Record set |
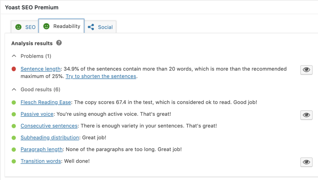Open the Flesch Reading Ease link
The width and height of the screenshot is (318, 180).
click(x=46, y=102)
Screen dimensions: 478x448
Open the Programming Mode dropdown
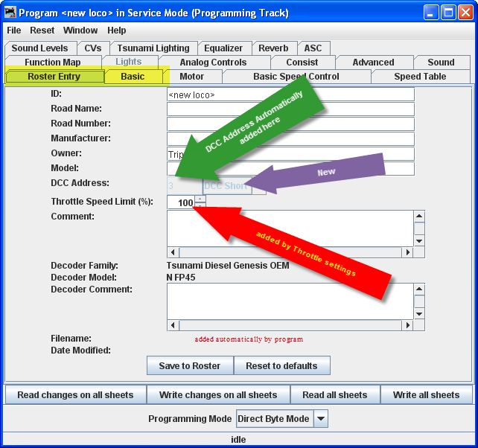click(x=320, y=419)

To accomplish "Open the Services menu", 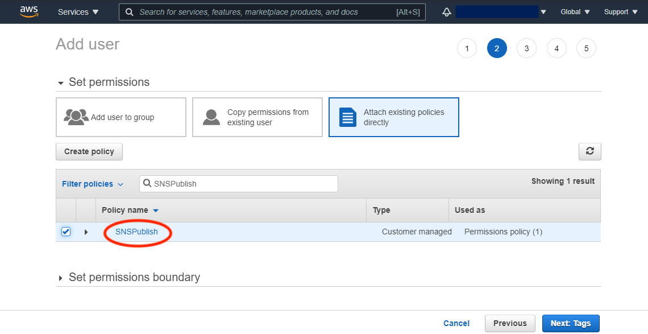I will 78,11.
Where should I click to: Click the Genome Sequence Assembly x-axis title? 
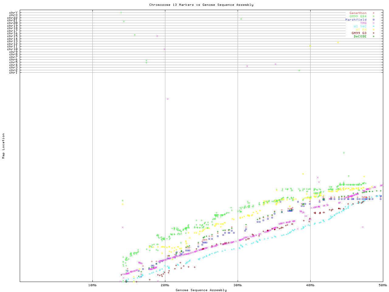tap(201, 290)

Directions for this task | Please repeat, exactly and with nothing else, the lines from the one containing "Where should I" to the last line of the entries, both included, excluding any pictures.

Finished exercise |
Where should I click to: Click the Genome Sequence Assembly x-axis title? 
tap(201, 290)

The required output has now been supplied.